→ **What this task involves**
Reproduce verbatim the portion of the records below that begins with the line containing "Click the trade swap arrows icon" and ends with the line containing "(x=335, y=548)", including both of those lines. Omit the pictures from your reproduction.

→ **Dataset entries**
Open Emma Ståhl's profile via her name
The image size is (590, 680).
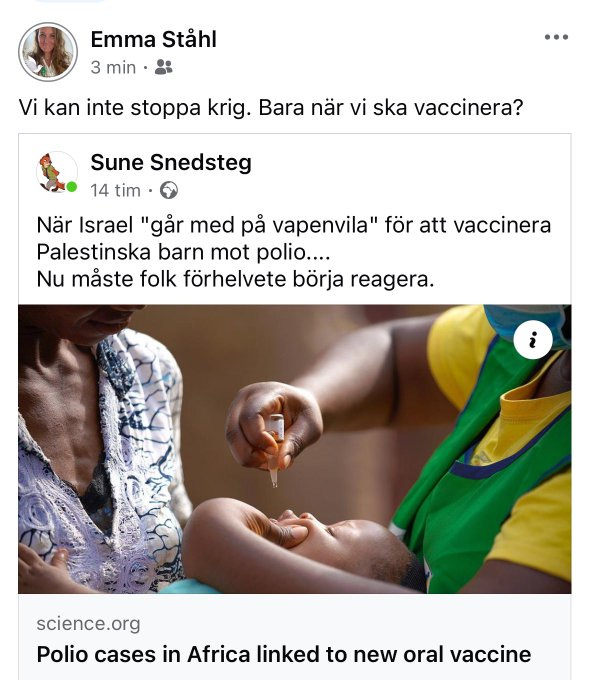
--
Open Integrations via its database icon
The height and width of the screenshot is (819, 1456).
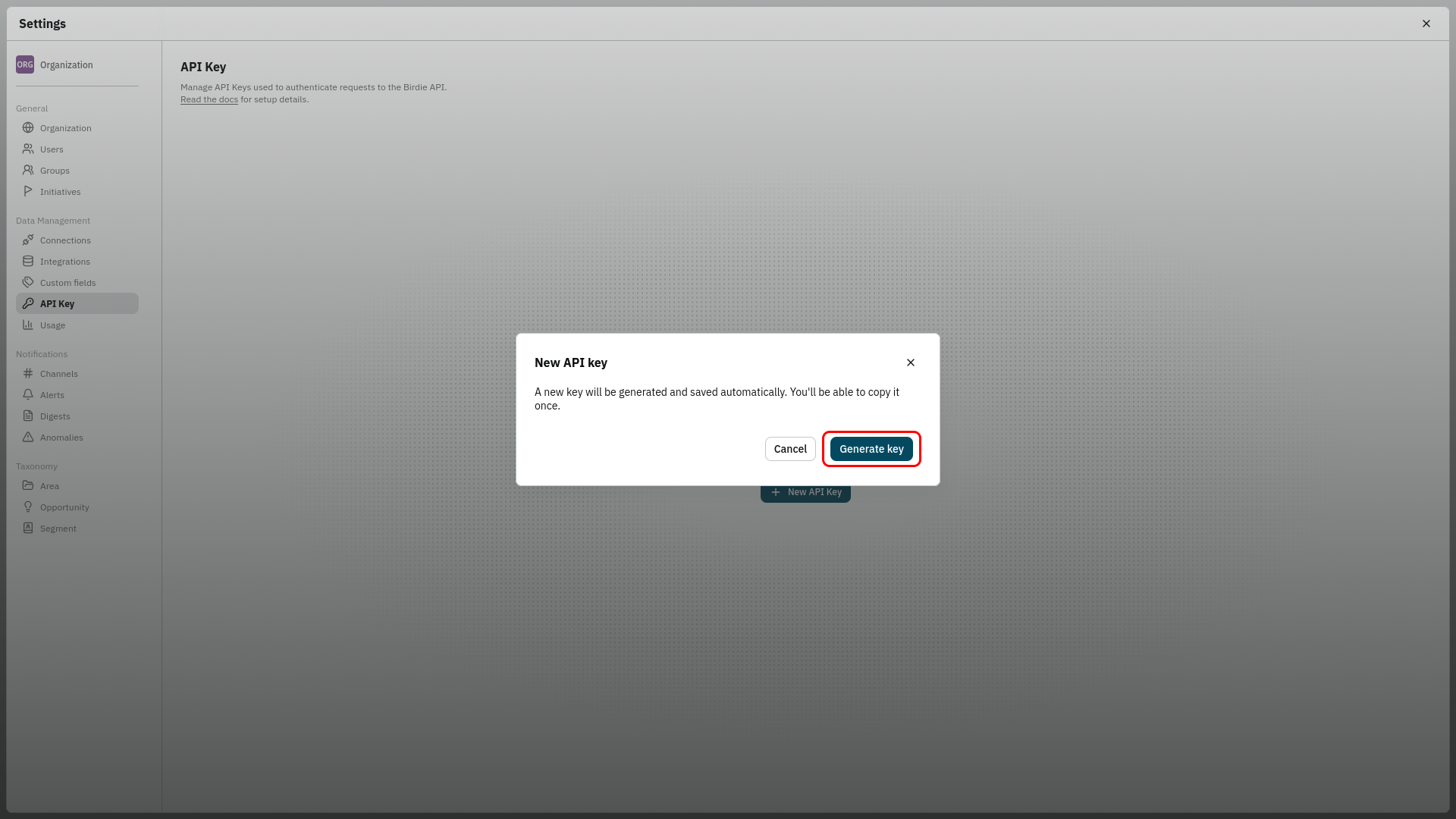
...
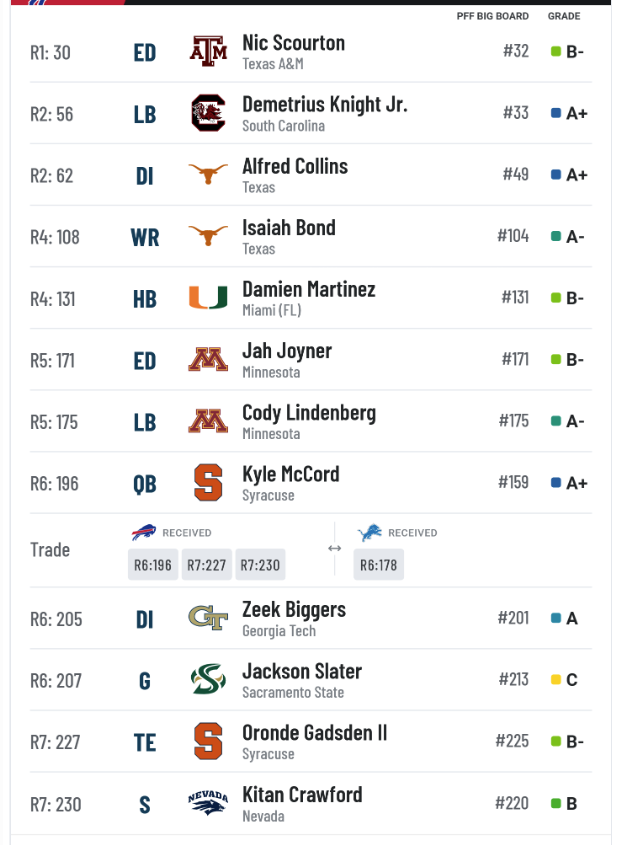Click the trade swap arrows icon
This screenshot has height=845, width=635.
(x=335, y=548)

→ **Expected output**
Click the trade swap arrows icon
This screenshot has height=845, width=635.
(x=335, y=548)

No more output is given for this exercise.